**Task objective:**
Please output as a numbered list the records that begin with the line containing "Screen dimensions: 286x257" and end with the line containing "tap(209, 175)", both lines included and blank lines omitted.
━━━ Record set
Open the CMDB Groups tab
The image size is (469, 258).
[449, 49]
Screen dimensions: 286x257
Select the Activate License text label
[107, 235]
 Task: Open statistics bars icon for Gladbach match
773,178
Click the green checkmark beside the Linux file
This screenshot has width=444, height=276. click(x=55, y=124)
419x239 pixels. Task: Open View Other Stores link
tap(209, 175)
━━━━━━
━━━ Record set
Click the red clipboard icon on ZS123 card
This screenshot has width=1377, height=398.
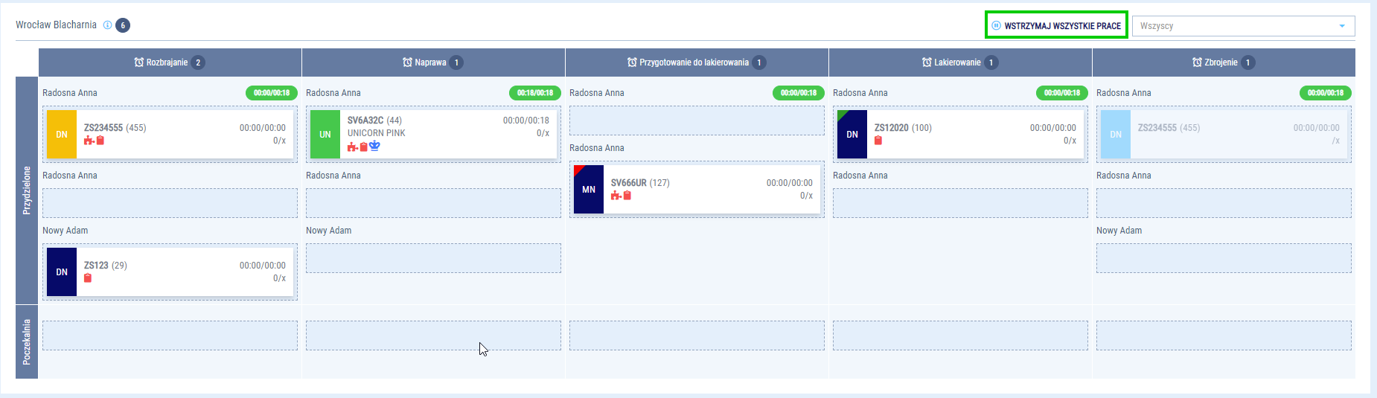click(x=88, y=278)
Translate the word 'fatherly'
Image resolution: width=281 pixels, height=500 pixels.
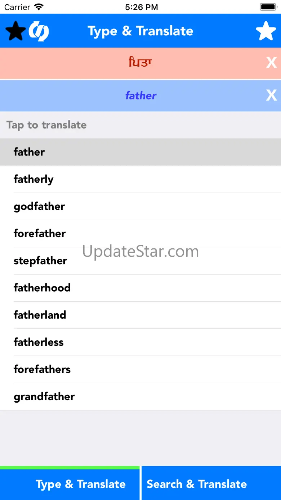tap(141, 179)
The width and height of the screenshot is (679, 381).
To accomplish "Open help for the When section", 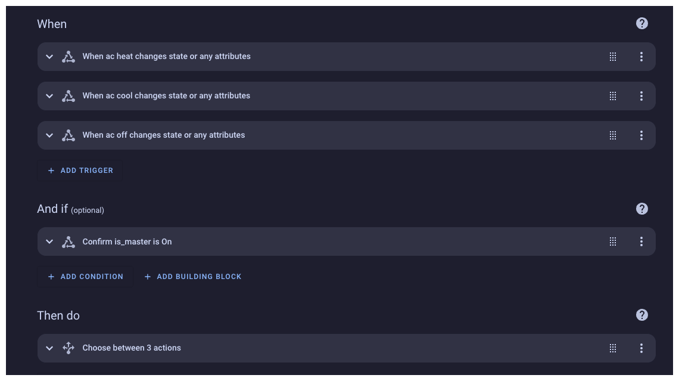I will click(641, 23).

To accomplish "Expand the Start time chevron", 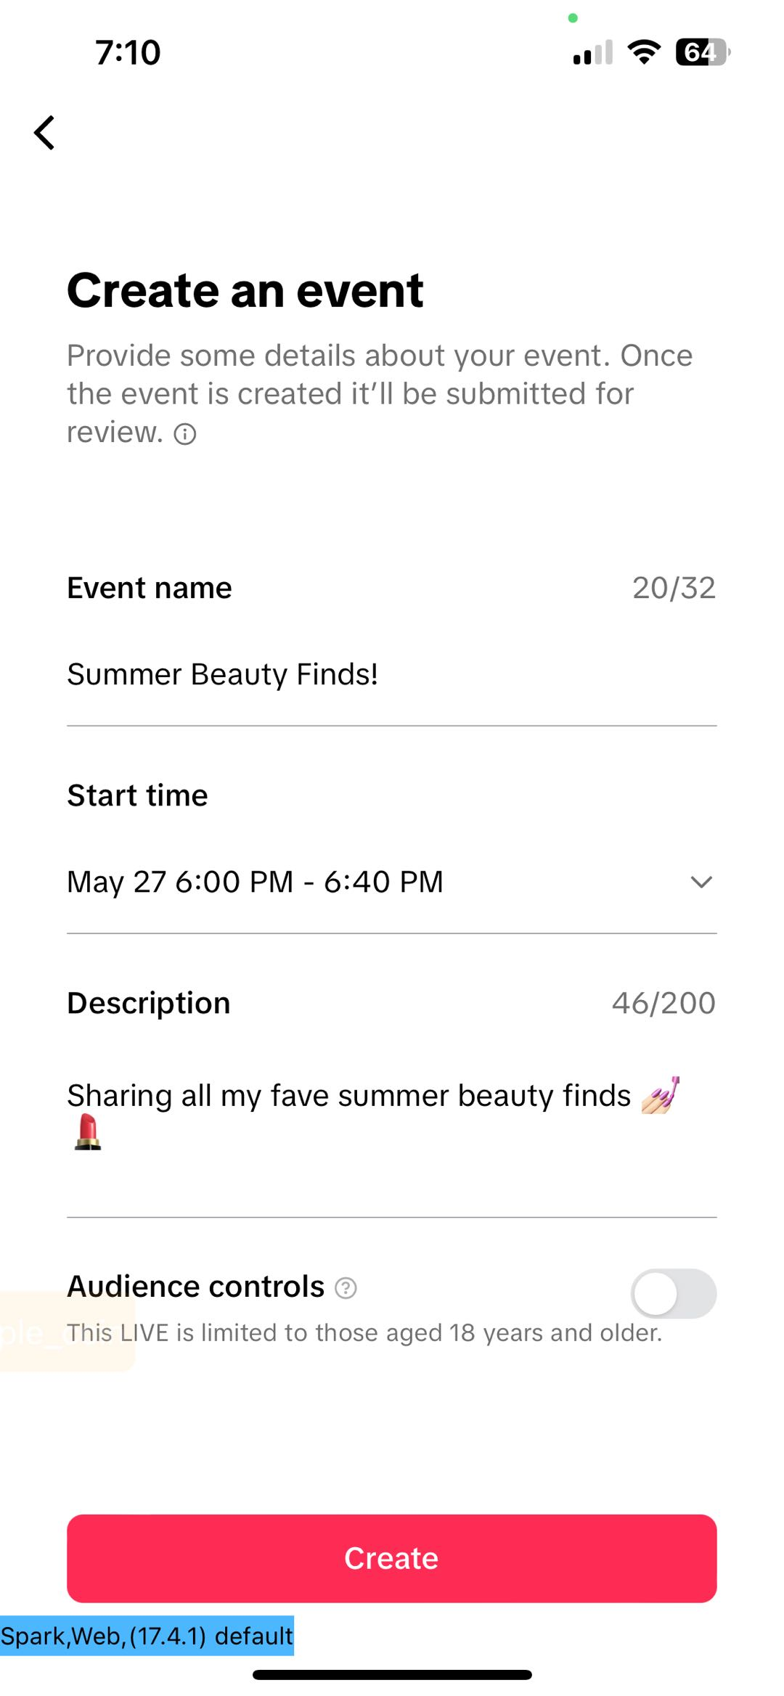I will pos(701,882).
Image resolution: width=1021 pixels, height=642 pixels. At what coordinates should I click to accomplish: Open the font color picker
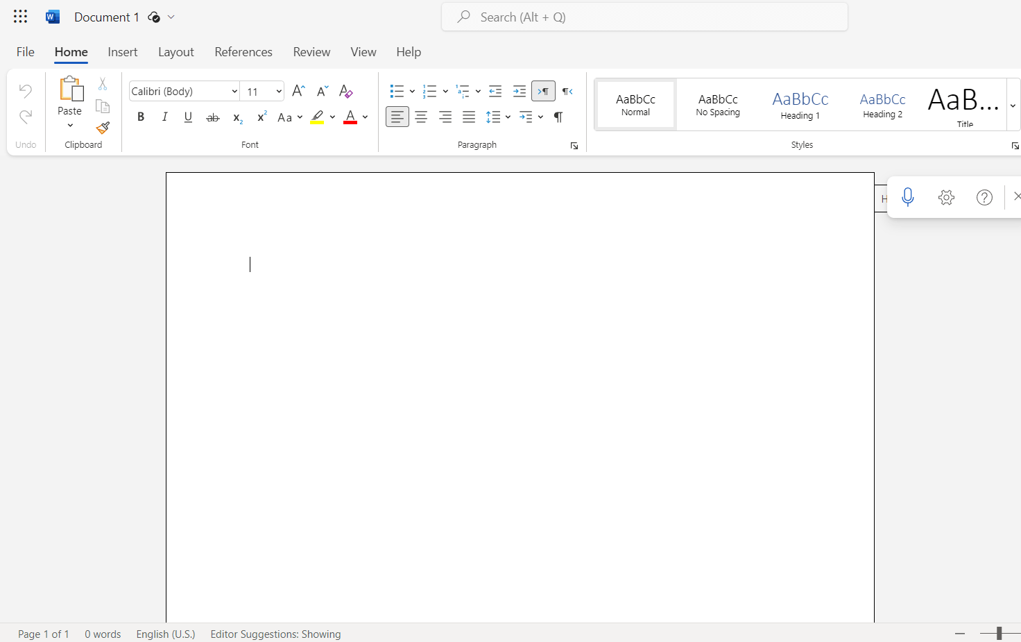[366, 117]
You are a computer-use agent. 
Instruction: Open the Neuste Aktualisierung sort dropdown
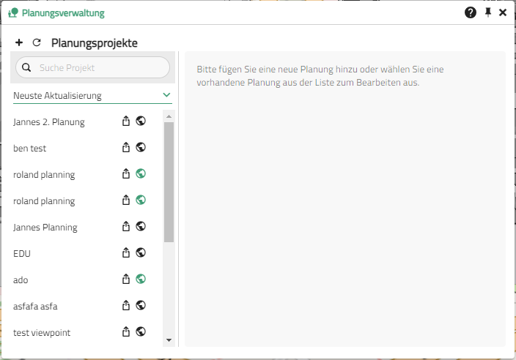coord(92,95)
━━━━━━
**Task output:**
1. Screen dimensions: 286x257
2. Select the Activate License text label
3. [107, 235]
4.  Task: Open statistics bars icon for Gladbach match
5. 773,178
6. Click the green checkmark beside the Linux file
7. This screenshot has width=444, height=276. click(x=55, y=124)
8. 419x239 pixels. Task: Open View Other Stores link
9. tap(209, 175)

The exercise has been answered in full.